Required task: Render the entries below as a JSON list of strings, one string per line, leaving out blank lines and the pictures.

::::::

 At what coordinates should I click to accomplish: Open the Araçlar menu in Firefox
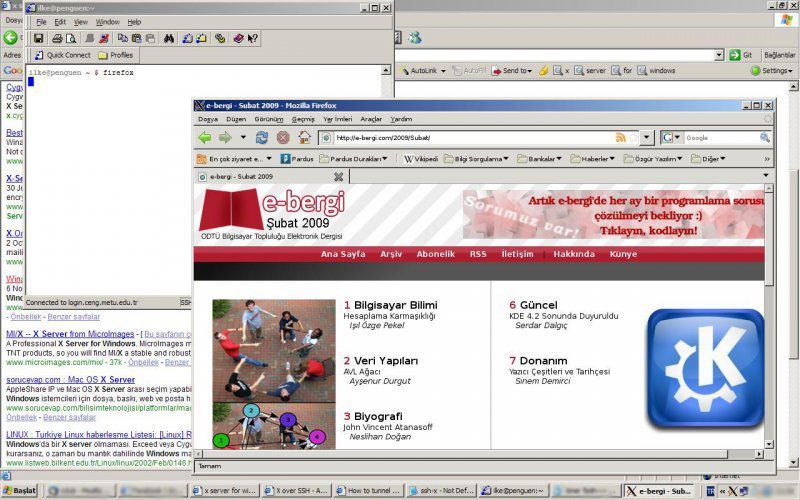click(371, 119)
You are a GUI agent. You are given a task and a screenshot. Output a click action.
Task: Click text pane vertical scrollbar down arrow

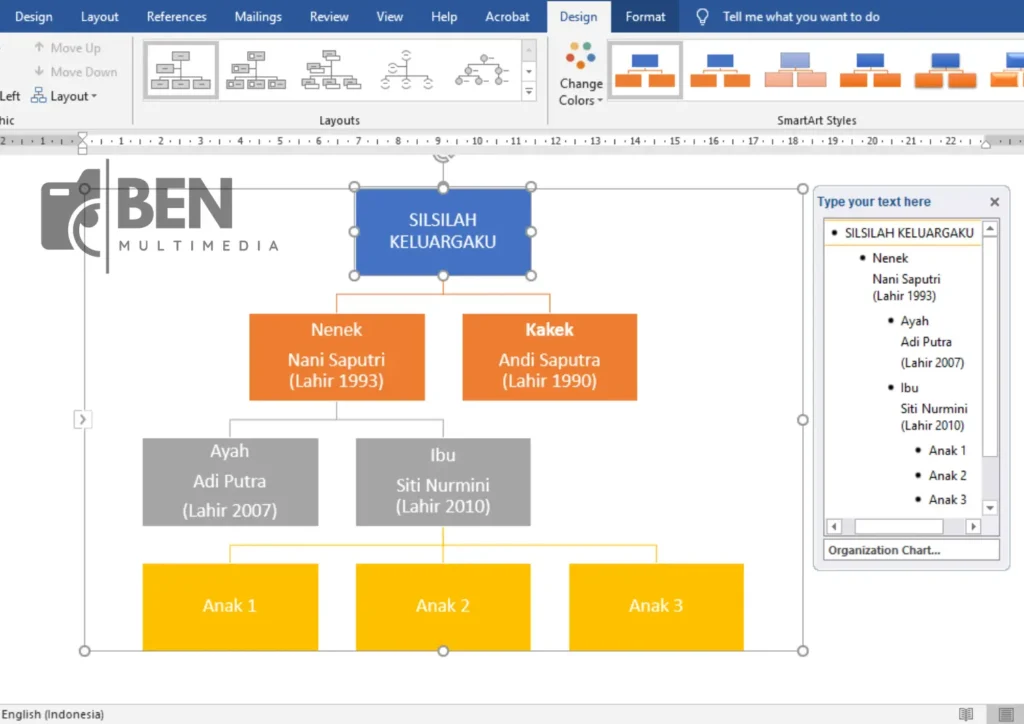[990, 508]
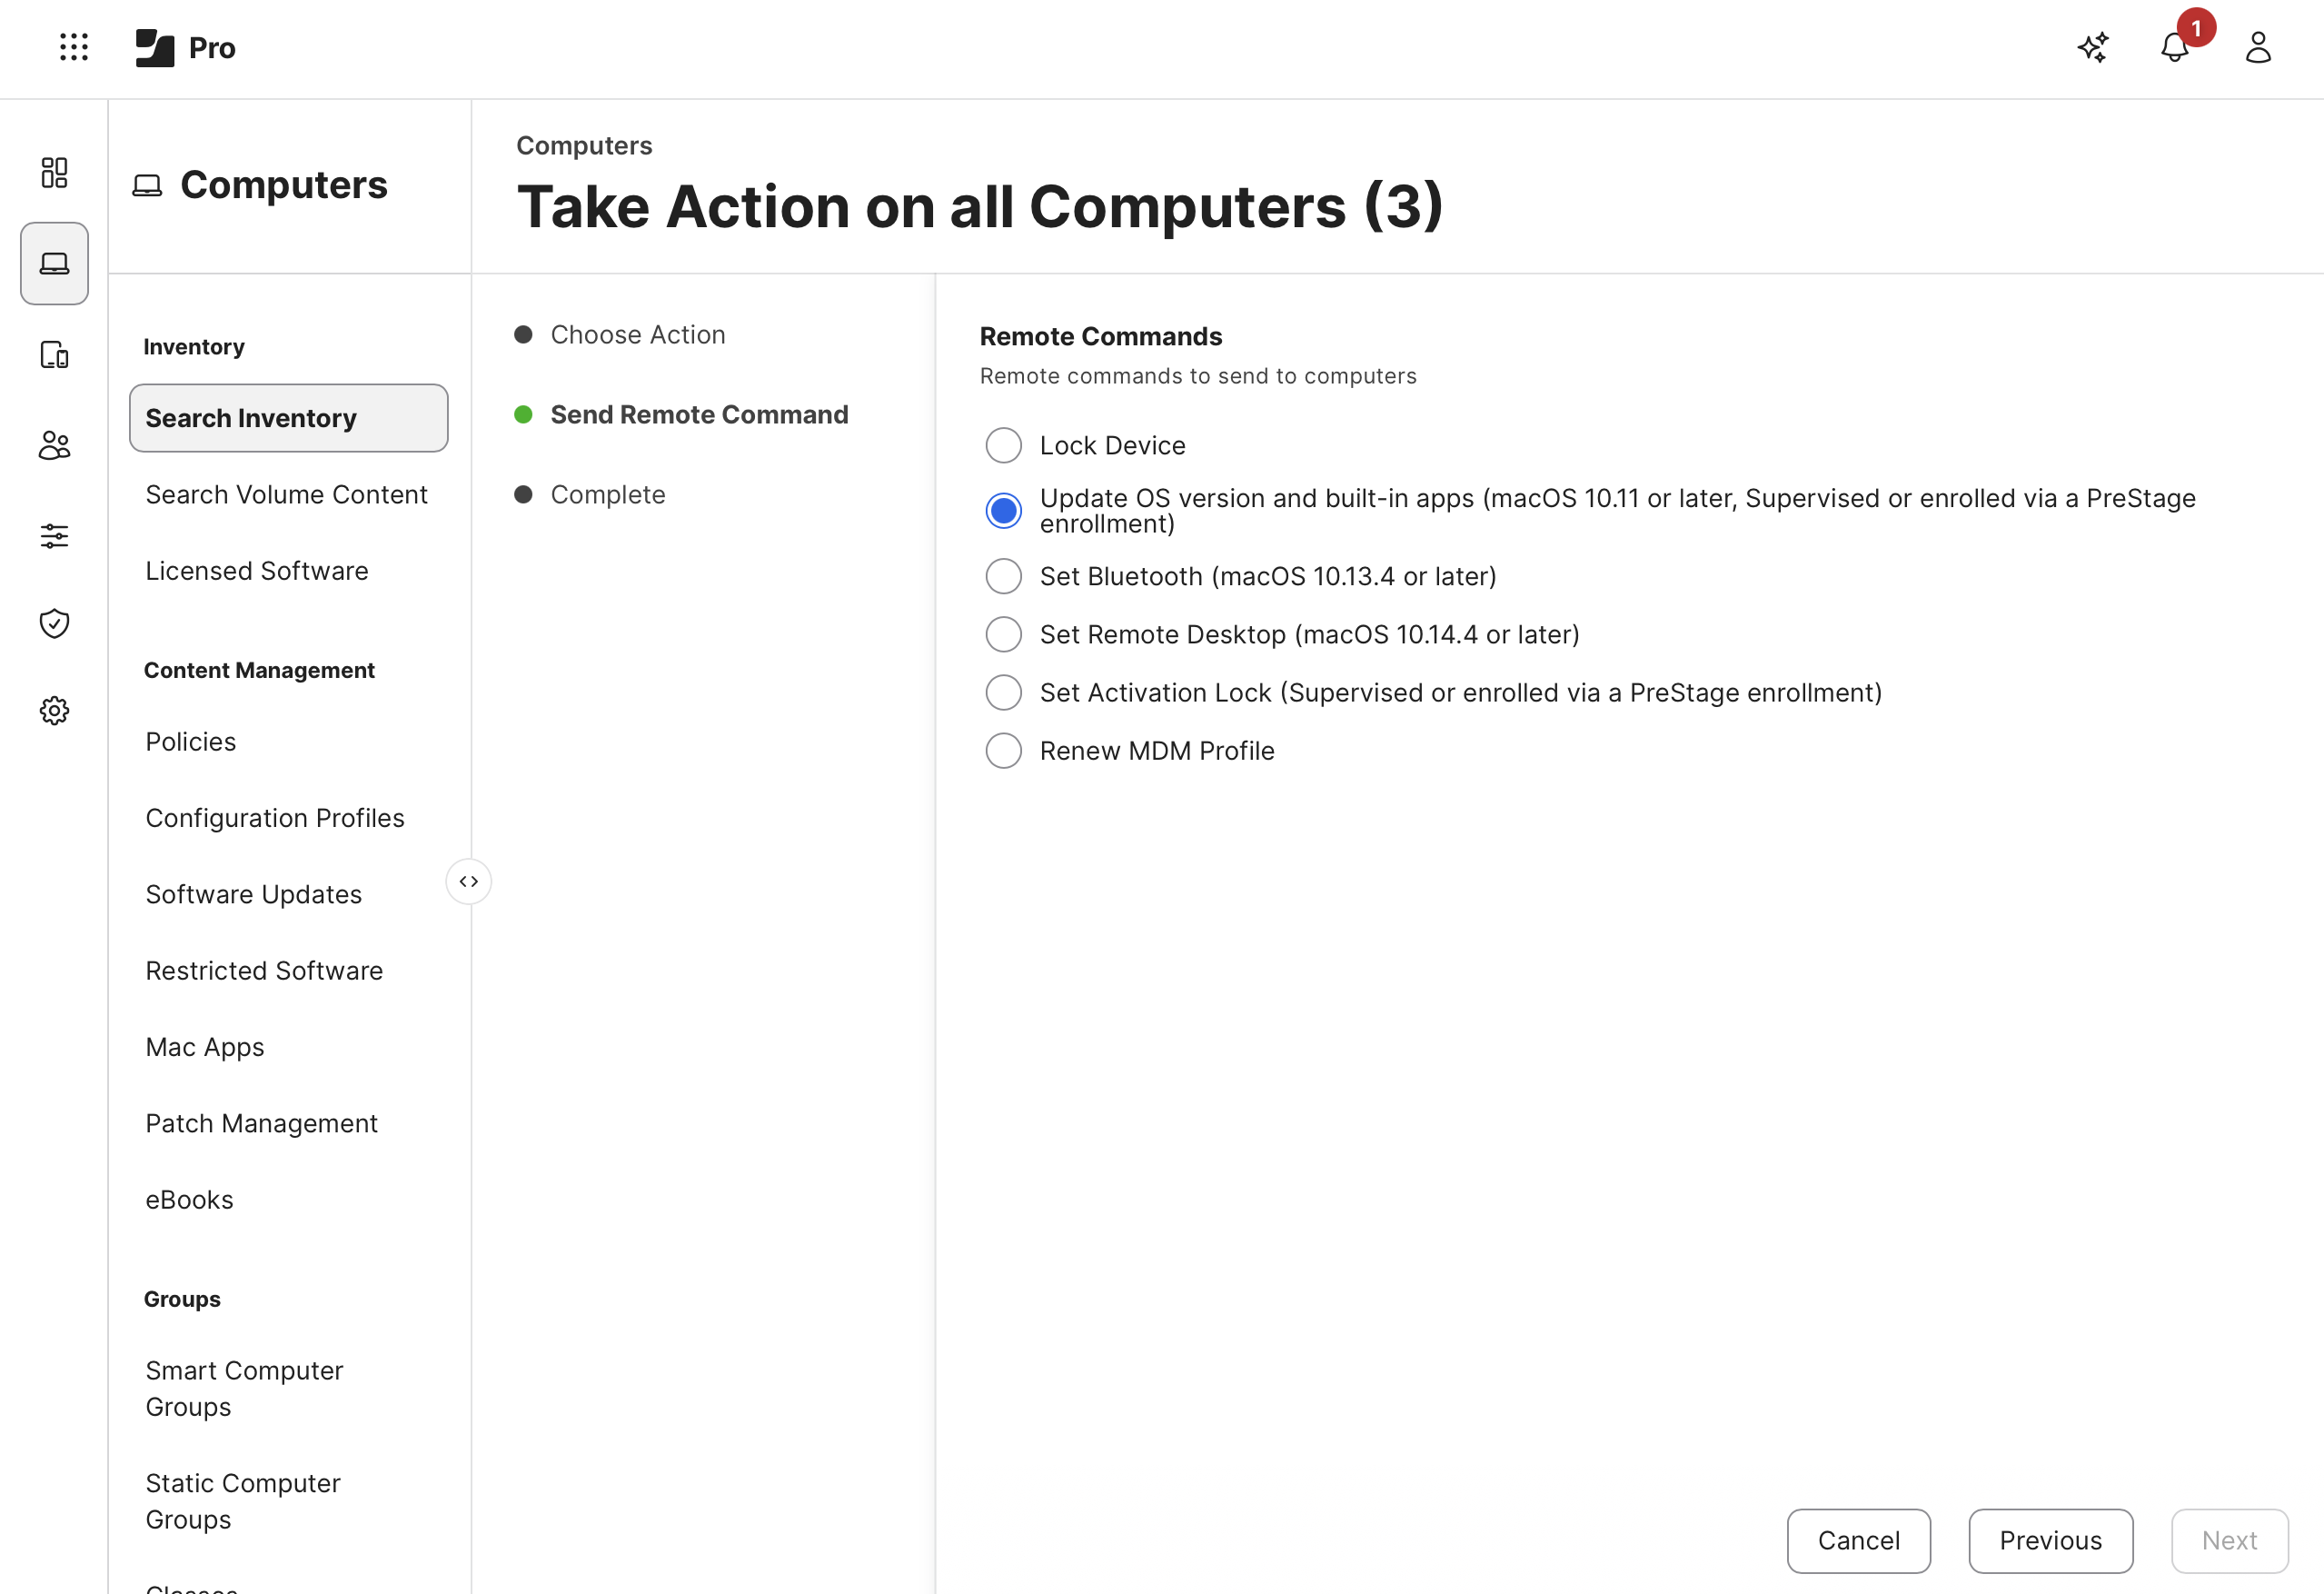
Task: Select Lock Device radio button
Action: point(1003,445)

::::::

Output below:
[
  " At what coordinates should I click to accomplish: Open the Araçlar menu in Firefox",
  "click(371, 119)",
  "You are a GUI agent. You are given a task and a screenshot. Output a click action.",
  "Task: Click text pane vertical scrollbar down arrow",
  "[990, 508]",
  "Task: Select Lock Device radio button",
  "Action: point(1003,445)"
]